SALT LAKE CITY — A local band will celebrate its recent signing with Atlantic Records and the release of its self-titled EP with a performance Saturday, Nov. 12, at The State Room, 638 S. State St. Door open at 8 p.m.
After three years, one Rolling Stone magazine contest, an international tour and two self-released full-length albums, Utah-born rock band Fictionist has signed to Atlantic Records.
The band joined the roster on the heels of Rolling Stone's "Do You Wanna Be A Rock & Roll Star" contest, in which the magazine enlisted consumer votes to choose the first band or artist not signed with a major label to appear on the cover. Fictionist competed against 16 other artists from around the country and placed among the final four contestants.

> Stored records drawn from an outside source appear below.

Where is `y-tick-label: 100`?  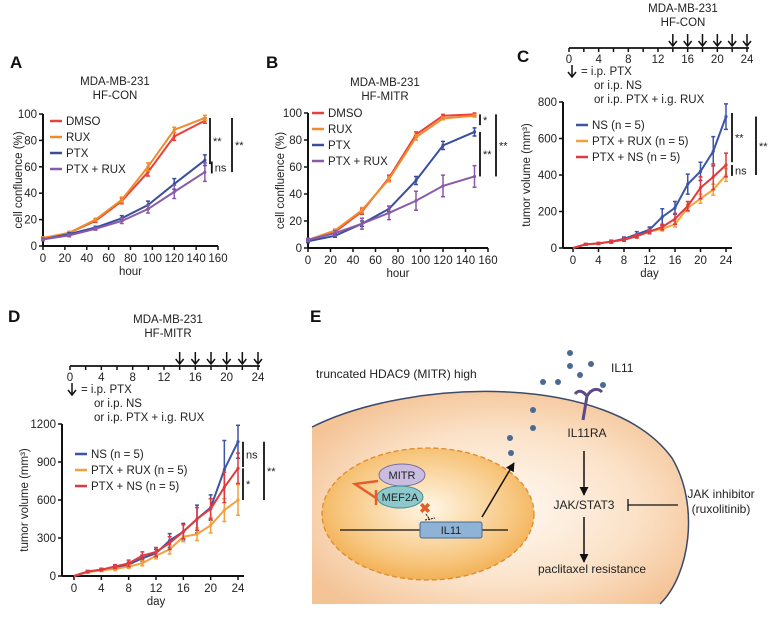
y-tick-label: 100 is located at coordinates (28, 115).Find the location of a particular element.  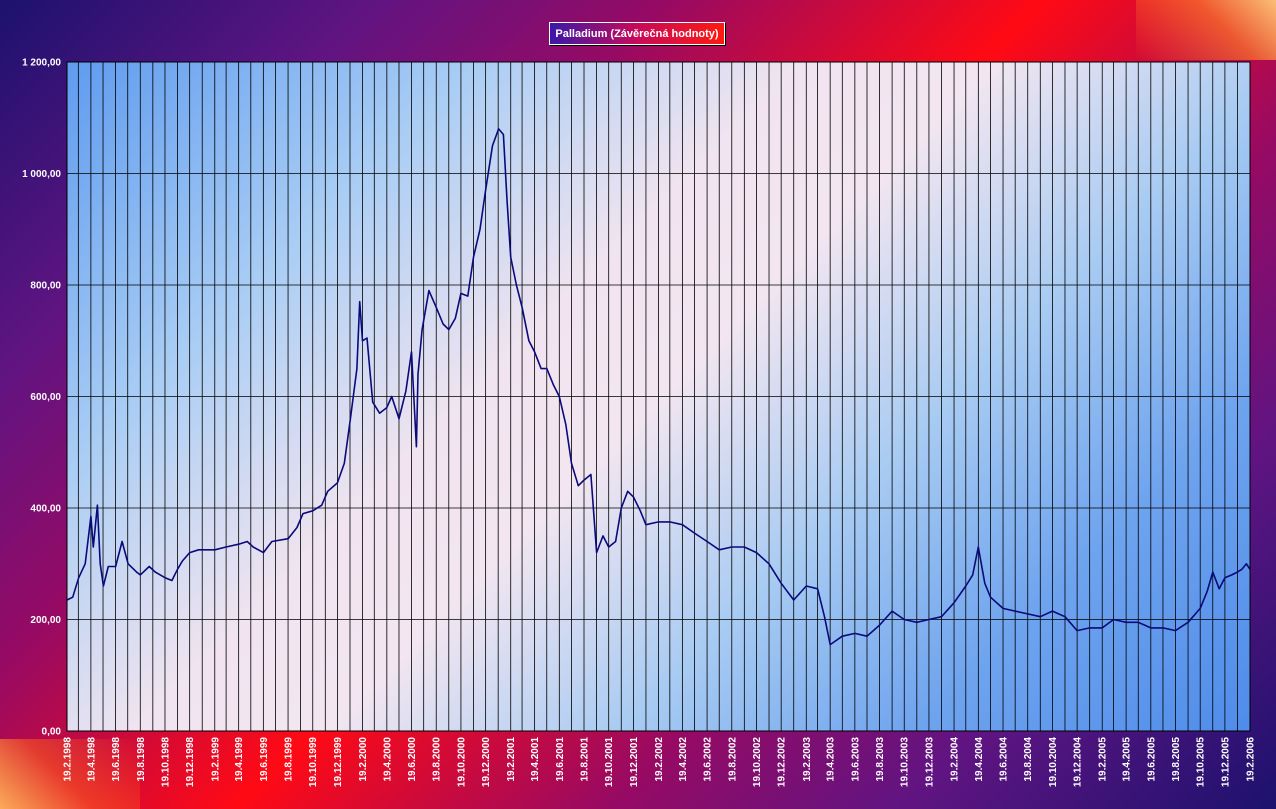

x-tick-label: 19.6.2005 is located at coordinates (1152, 760).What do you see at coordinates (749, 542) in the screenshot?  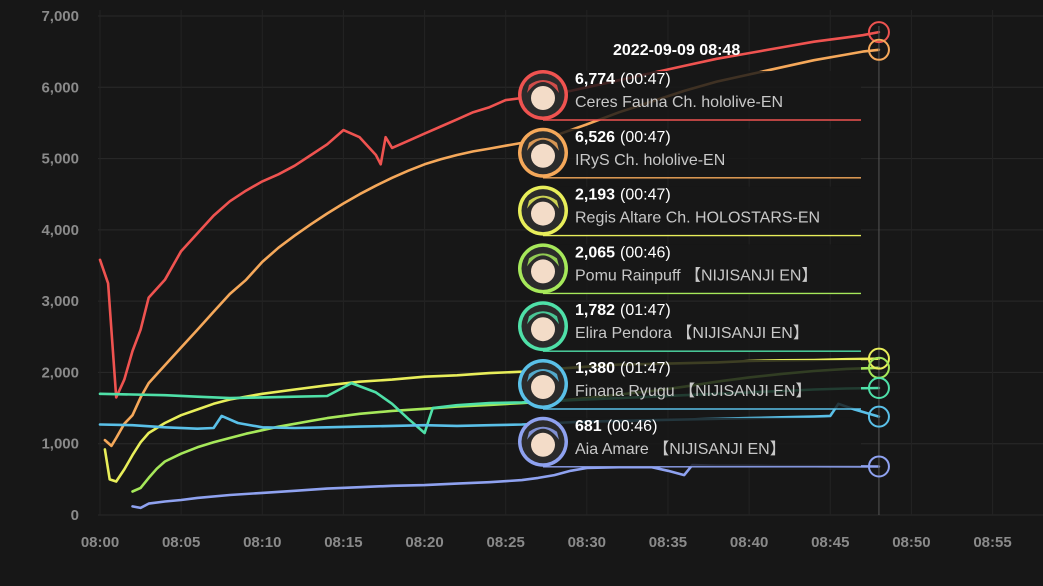 I see `x-tick-label: 08:40` at bounding box center [749, 542].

"We are very honored to join the roster of legendary musicians at Atlantic Records," said Stuart Maxfield, Fictionist lead singer, bassist and songwriter. "Signing a record deal is something we have worked really hard for over the past three years as members of Fictionist, and most of our lives in our individual musical pursuits. We can't wait to refine our sound and explore new horizons under the artful direction of Atlantic."
Fictionist is Maxfield on lead vocals and bass, Robbie Connolly on lead guitar, Brandon Kitterman on rhythm guitar and synthesizers, Jacob Jones on keys, and Aaron Anderson on drums. Their music is described as "atmospheric space rock" while tipping their hats to classic rockers like Pink Floyd and The Beatles and drawing from modern influences like Radiohead and Wilco.
Maxfield, Kitterman, and Connolly were born and raised in Salt Lake City and played in a band together while attending West and East high schools. Meanwhile, Anderson and Jones had formed their own band in Sacramento, Calif. Fictionist formed not long after Jones and Maxfield met while studying music at BYU in 2005. Since then, Provo has been considered home base as the band has toured up and down the Western United States.
"We are proud to be from Utah and excited to draw even more attention to the phenomenal talent and music scene thriving in this state," Jones said. "We owe a lot of our present success to the help and generosity of Utah's great music venues, promoters, bloggers, radio stations, producers, engineers, and of course, the incredible fans. We know we could not have done this alone."